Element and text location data
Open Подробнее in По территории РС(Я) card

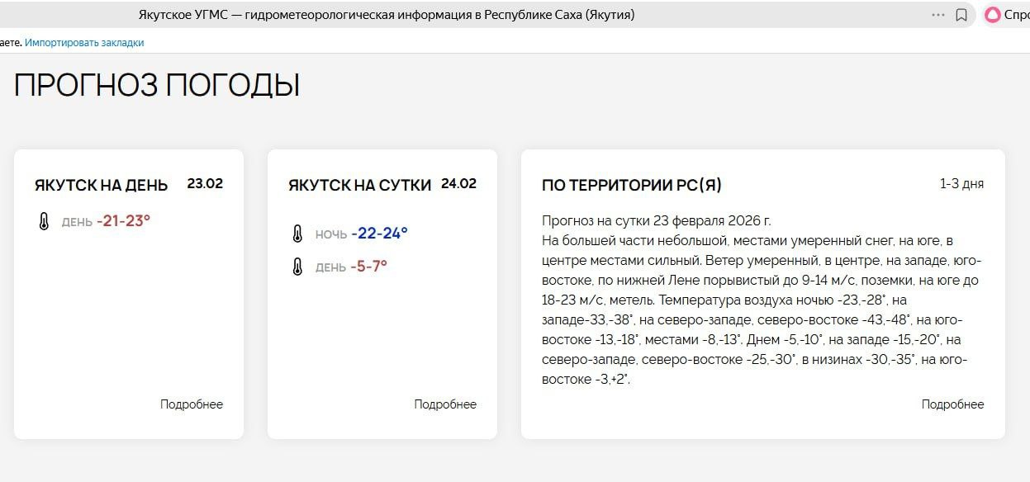point(952,404)
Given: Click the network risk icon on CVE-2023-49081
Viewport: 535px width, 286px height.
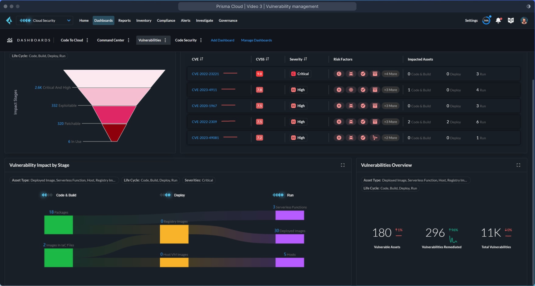Looking at the screenshot, I should pyautogui.click(x=375, y=138).
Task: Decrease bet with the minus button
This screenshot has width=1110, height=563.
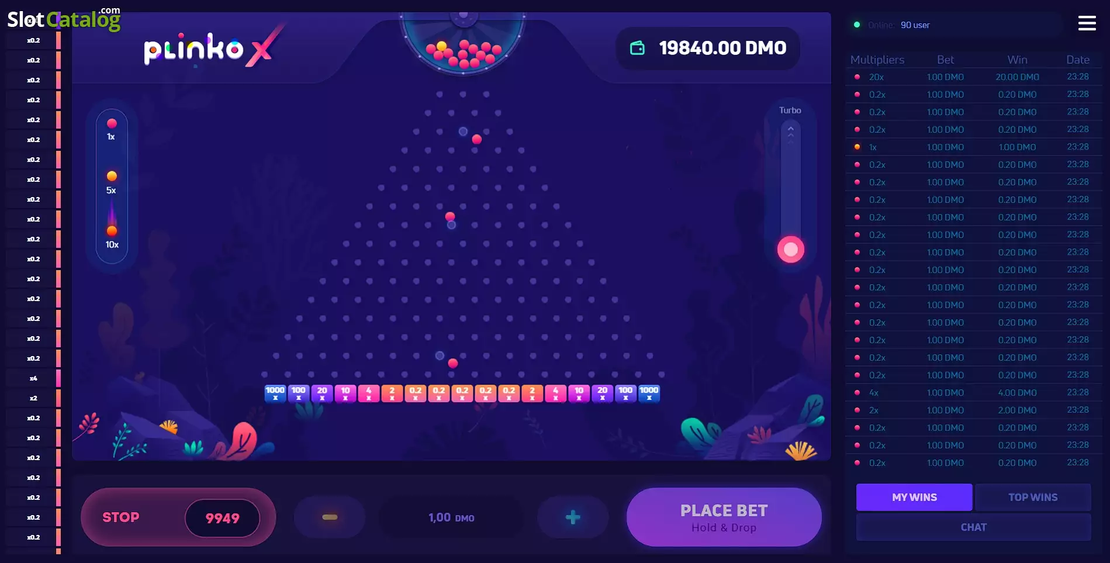Action: pyautogui.click(x=330, y=517)

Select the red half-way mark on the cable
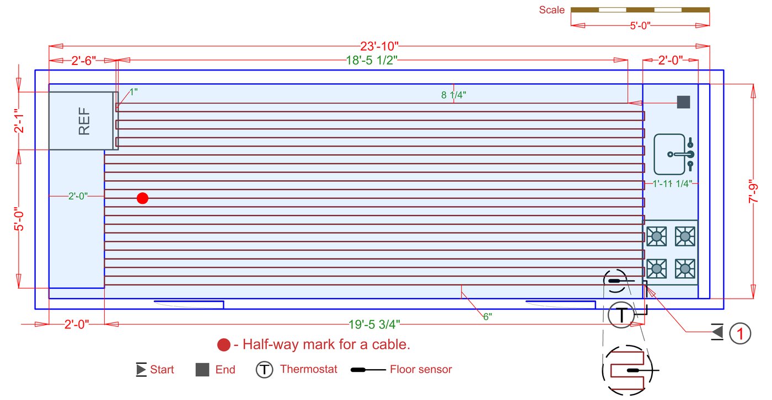143,198
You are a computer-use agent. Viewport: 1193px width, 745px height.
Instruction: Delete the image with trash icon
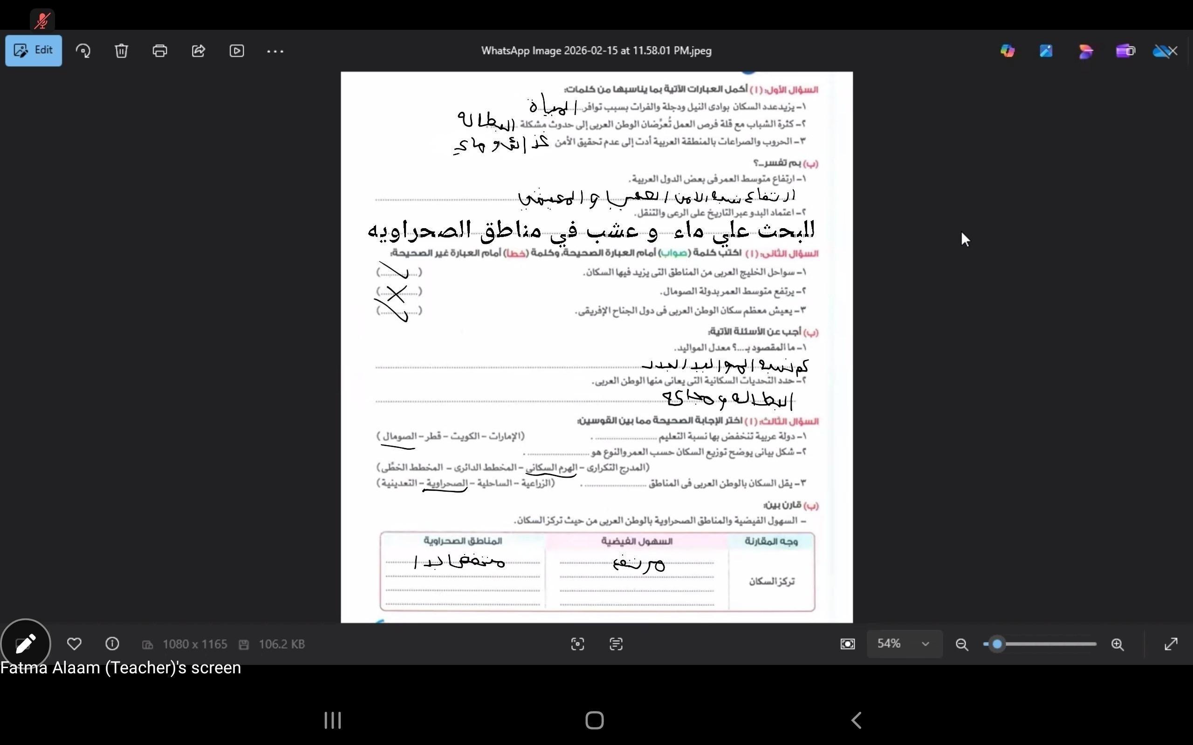pos(121,51)
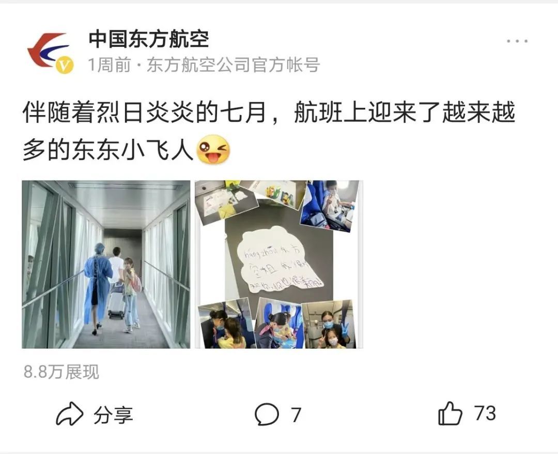View the jet bridge photo thumbnail

106,264
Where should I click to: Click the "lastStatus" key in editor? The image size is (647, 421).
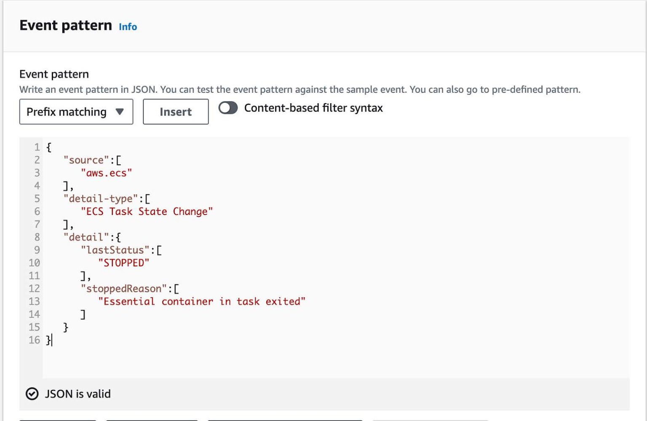(x=115, y=250)
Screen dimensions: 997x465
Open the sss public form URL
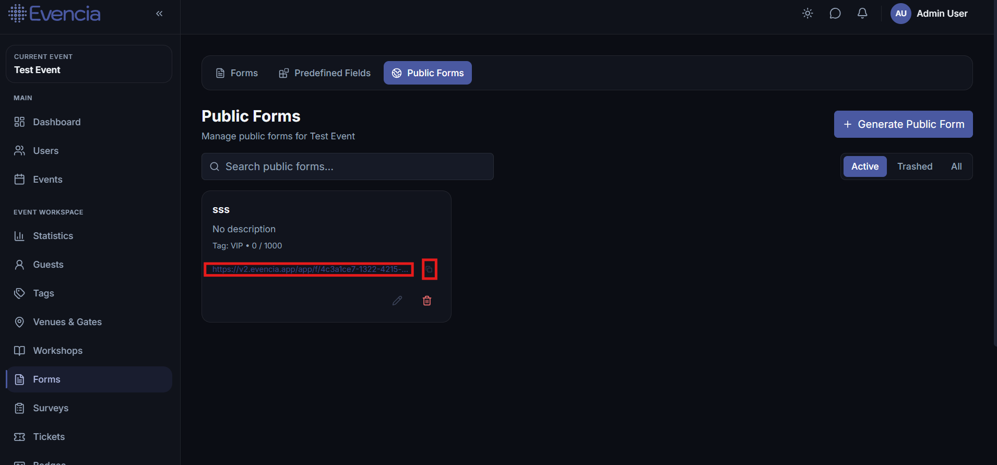tap(310, 269)
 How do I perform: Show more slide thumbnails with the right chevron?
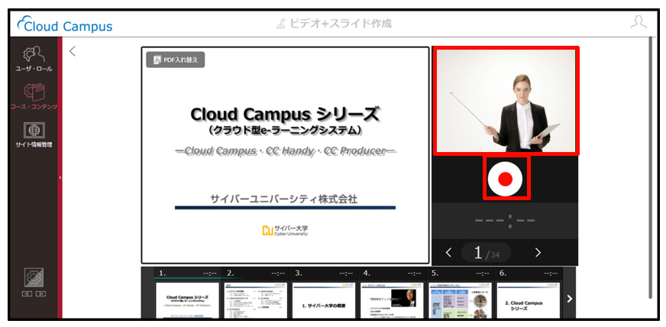point(570,299)
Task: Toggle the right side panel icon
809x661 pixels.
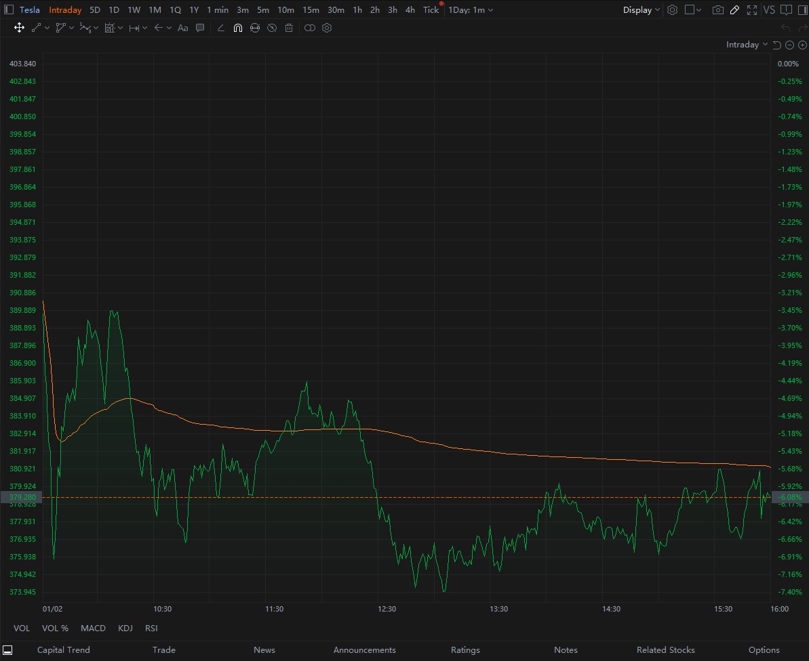Action: point(803,9)
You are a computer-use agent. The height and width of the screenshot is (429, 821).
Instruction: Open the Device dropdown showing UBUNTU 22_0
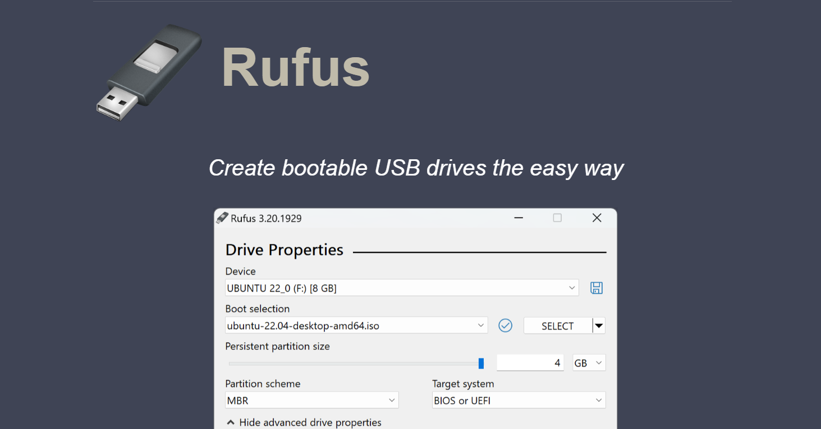tap(393, 288)
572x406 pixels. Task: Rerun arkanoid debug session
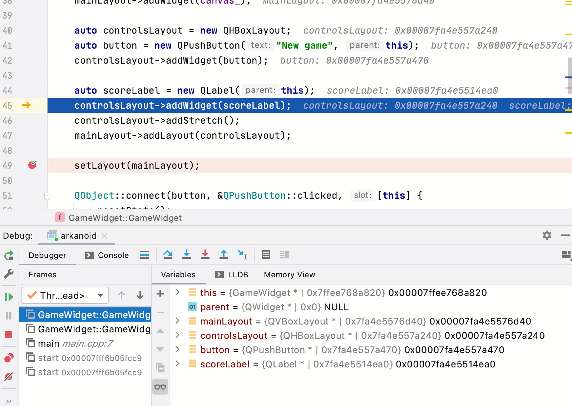(x=9, y=256)
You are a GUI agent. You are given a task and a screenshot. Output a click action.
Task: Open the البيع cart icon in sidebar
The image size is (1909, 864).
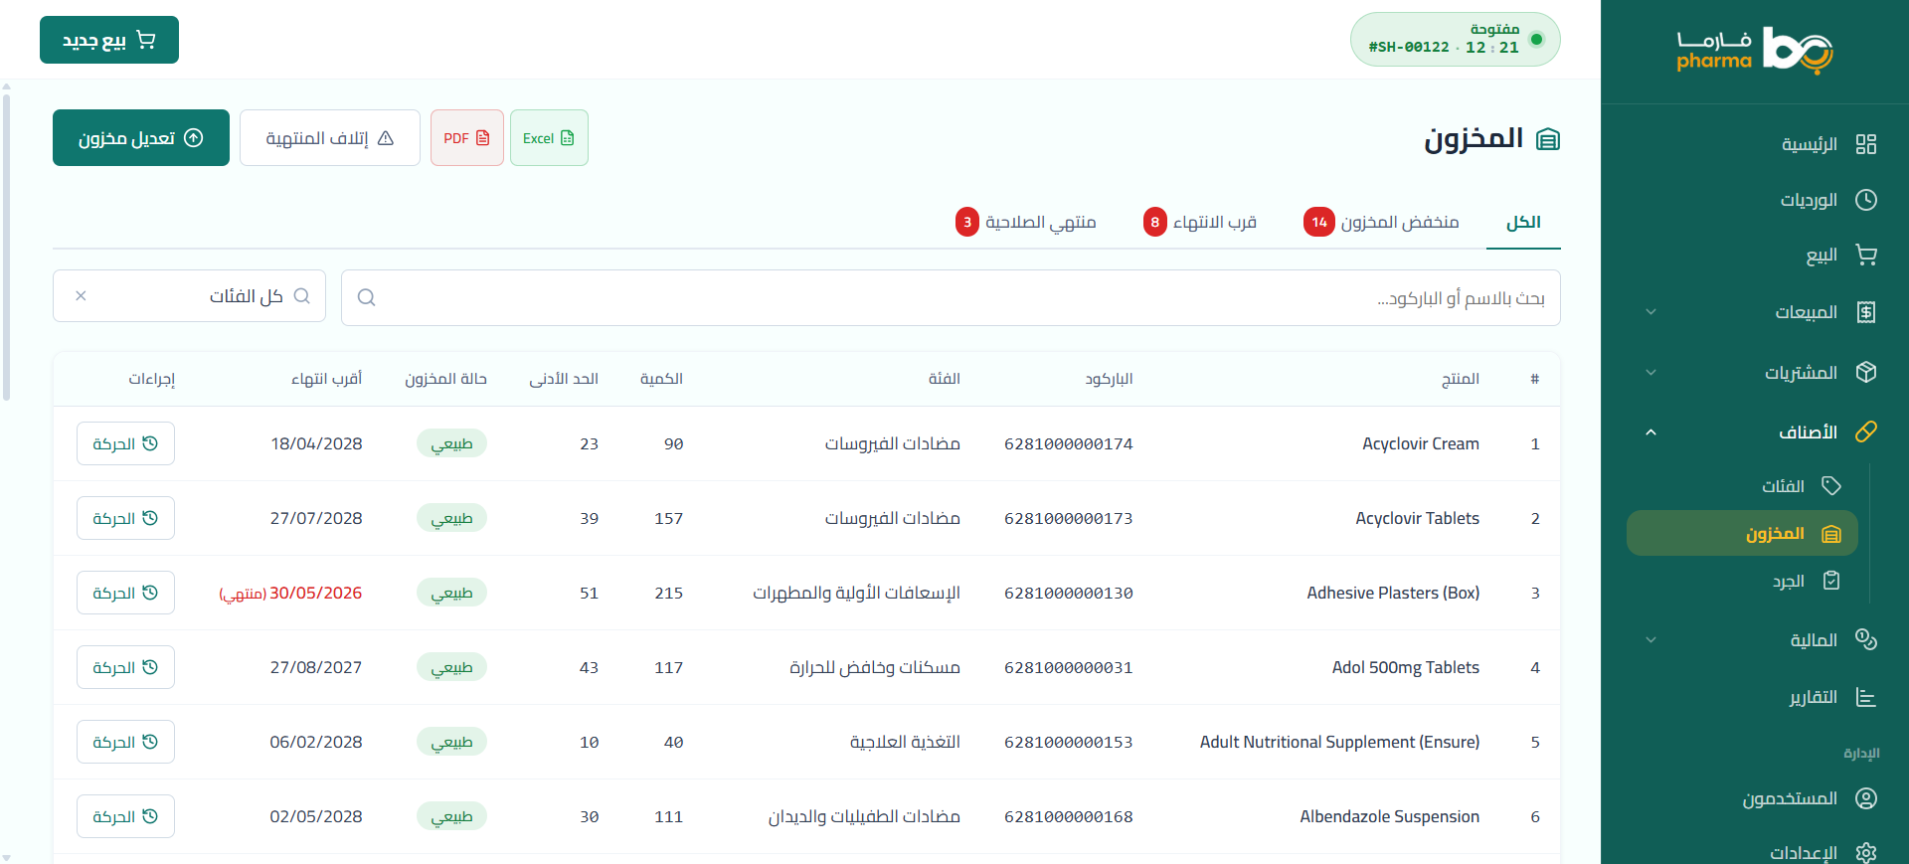click(x=1865, y=256)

- _Do this_
Pull out every line in the listing above that contains the word "with". Copy each such line in full.

- _Task output_
Task: Decrease bet with the minus button
Instruction: Delete the image with trash icon
 How do I perform: Show more slide thumbnails with the right chevron?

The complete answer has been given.